- The problem -
From the first line of the records through the line containing "Given: Start Remote Control via mouse icon", retype every line exactly and nothing else.

*** Data shown

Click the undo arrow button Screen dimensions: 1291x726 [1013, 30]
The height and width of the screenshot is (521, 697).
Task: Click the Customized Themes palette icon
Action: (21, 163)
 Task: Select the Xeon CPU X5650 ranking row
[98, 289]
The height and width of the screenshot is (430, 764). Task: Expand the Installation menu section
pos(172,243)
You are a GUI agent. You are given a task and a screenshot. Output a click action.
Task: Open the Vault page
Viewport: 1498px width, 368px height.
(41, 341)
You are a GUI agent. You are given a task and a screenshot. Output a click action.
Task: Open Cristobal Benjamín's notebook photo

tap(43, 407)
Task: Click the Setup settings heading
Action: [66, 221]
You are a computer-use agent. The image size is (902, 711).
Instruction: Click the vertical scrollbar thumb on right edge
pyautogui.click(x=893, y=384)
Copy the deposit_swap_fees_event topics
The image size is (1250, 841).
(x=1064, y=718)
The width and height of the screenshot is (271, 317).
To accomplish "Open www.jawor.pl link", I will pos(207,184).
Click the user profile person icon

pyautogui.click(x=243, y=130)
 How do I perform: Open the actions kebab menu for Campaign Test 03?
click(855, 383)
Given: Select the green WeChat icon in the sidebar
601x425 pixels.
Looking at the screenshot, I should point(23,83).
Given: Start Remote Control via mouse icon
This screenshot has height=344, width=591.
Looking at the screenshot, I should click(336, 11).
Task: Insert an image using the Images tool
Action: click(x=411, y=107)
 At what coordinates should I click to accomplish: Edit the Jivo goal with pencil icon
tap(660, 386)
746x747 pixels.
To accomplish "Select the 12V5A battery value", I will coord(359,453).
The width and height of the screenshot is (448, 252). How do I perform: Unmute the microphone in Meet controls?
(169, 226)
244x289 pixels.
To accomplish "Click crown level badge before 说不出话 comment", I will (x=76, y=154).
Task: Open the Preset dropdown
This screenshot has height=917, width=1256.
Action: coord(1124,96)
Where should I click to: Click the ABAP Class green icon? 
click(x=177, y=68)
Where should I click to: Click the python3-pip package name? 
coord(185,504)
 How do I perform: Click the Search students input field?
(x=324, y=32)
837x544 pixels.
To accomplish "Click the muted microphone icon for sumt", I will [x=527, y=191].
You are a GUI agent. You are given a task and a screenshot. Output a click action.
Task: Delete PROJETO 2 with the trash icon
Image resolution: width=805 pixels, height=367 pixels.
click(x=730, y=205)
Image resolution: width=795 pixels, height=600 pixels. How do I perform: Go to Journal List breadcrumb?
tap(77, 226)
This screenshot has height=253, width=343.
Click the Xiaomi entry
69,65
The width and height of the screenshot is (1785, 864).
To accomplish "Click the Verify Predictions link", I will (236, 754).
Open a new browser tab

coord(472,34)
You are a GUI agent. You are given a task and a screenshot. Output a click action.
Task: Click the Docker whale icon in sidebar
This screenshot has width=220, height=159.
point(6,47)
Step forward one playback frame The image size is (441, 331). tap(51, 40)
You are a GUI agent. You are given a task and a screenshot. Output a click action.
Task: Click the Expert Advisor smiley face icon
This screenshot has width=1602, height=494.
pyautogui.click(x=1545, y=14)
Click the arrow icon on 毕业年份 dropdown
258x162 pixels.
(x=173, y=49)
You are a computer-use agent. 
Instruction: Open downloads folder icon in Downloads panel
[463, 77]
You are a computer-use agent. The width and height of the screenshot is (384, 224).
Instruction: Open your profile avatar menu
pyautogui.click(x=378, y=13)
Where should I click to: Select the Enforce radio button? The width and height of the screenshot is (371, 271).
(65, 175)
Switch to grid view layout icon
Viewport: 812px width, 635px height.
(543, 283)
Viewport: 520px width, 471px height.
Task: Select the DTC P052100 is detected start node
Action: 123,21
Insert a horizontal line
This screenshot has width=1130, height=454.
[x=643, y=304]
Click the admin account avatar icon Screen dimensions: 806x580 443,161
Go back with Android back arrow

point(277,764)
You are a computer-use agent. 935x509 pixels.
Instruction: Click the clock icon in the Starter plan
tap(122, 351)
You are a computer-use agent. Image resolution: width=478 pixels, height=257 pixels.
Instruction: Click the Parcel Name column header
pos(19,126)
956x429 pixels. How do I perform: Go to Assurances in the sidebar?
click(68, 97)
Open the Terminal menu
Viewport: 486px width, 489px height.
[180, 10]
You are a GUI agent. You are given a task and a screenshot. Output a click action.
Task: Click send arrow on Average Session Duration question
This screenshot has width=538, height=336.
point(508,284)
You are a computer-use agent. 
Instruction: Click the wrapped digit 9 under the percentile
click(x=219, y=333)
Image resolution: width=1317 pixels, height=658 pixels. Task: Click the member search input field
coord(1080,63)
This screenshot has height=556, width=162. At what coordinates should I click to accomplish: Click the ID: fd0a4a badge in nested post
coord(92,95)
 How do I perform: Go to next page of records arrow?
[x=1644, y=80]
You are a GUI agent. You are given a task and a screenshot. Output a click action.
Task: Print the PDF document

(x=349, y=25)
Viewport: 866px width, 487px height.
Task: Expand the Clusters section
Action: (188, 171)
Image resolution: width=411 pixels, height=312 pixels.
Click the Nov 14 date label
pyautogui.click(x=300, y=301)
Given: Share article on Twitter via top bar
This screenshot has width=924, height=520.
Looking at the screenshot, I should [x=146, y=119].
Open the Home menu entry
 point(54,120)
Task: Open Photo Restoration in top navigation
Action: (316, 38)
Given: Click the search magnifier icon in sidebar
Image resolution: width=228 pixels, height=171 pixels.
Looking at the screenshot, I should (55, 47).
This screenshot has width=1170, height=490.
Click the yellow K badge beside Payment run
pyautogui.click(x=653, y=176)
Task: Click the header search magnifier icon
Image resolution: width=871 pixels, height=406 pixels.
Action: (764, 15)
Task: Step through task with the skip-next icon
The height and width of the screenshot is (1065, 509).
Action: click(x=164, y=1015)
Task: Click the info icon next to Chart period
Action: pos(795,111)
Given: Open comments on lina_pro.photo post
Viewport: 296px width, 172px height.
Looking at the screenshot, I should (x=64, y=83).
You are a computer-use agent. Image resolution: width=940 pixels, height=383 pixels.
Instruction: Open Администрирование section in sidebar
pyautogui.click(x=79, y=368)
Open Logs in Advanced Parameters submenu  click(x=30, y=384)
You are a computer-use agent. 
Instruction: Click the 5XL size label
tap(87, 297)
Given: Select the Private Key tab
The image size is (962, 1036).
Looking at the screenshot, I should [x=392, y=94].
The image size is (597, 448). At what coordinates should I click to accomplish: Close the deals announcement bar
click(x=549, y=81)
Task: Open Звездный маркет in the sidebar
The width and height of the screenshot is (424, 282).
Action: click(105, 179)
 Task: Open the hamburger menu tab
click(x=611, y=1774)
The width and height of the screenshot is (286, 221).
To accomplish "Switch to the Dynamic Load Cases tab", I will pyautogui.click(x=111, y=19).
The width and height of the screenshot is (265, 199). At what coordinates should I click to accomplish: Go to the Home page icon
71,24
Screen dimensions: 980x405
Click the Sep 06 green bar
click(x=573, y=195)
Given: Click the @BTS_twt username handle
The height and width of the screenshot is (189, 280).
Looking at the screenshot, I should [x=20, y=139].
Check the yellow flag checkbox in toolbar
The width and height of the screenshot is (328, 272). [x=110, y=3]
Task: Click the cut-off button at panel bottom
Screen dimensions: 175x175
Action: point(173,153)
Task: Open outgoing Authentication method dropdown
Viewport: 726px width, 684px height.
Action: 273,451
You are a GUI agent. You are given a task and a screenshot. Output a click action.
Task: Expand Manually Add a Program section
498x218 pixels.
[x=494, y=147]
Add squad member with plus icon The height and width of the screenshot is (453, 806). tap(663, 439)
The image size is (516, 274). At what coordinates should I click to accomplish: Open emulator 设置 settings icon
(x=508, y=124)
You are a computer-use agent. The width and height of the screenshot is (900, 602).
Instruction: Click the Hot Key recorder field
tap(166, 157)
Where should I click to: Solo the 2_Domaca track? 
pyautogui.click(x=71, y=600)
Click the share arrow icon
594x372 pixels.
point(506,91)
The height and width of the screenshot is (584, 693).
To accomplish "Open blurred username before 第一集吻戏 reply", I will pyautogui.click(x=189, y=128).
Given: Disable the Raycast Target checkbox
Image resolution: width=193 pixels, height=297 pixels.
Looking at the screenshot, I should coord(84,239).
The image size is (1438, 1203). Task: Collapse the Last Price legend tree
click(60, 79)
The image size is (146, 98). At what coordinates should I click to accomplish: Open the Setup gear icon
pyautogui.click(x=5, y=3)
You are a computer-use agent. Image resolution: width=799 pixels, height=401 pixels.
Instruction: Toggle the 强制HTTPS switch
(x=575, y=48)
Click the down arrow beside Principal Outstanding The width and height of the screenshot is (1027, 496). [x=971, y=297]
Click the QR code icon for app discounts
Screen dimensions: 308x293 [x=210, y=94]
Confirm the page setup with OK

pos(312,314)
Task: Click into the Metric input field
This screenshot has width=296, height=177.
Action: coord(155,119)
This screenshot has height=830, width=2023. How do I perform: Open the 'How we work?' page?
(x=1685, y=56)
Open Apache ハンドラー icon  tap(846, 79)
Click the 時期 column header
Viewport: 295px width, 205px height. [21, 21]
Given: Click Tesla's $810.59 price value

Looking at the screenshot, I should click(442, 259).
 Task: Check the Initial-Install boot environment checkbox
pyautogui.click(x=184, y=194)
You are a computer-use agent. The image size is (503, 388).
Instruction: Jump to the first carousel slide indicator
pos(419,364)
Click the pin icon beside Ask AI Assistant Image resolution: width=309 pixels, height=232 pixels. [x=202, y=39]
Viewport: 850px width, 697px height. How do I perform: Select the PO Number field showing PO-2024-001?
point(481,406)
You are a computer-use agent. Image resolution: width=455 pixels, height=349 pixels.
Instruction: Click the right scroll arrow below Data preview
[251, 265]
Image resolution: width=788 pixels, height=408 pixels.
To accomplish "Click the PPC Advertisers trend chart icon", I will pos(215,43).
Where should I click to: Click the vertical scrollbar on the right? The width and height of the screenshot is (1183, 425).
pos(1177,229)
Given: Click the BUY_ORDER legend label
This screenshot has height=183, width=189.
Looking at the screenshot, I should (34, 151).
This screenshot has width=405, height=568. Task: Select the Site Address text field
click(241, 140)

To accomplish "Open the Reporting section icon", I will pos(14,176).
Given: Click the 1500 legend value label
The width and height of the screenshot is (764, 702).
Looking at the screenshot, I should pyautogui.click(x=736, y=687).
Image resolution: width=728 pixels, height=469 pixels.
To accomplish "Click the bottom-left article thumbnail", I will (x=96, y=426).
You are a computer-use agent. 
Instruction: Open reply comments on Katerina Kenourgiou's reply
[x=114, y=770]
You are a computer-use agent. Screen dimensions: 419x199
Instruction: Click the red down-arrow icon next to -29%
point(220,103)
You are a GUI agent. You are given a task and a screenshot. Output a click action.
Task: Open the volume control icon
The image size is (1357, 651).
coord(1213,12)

******

- Exercise solution -
Click the undo arrow button Screen dimensions: 1291x726 [1013, 30]
The height and width of the screenshot is (521, 697).
Task: Click the Customized Themes palette icon
Action: (21, 163)
 Task: Select the Xeon CPU X5650 ranking row
[98, 289]
The height and width of the screenshot is (430, 764). Task: Expand the Installation menu section
pos(172,243)
You are a GUI agent. You are given a task and a screenshot. Output a click action.
Task: Open the Vault page
Viewport: 1498px width, 368px height.
(41, 341)
You are a GUI agent. You are given a task and a screenshot. Output a click action.
Task: Open Cristobal Benjamín's notebook photo

tap(43, 407)
Task: Click the Setup settings heading
Action: [66, 221]
You are a computer-use agent. The image size is (902, 711).
Instruction: Click the vertical scrollbar thumb on right edge
pyautogui.click(x=893, y=384)
Copy the deposit_swap_fees_event topics
The image size is (1250, 841).
(x=1064, y=718)
The width and height of the screenshot is (271, 317).
To accomplish "Open www.jawor.pl link", I will pos(207,184).
Click the user profile person icon

pyautogui.click(x=243, y=130)
 How do I perform: Open the actions kebab menu for Campaign Test 03?
click(855, 383)
Given: Select the green WeChat icon in the sidebar
601x425 pixels.
Looking at the screenshot, I should point(23,83).
Given: Start Remote Control via mouse icon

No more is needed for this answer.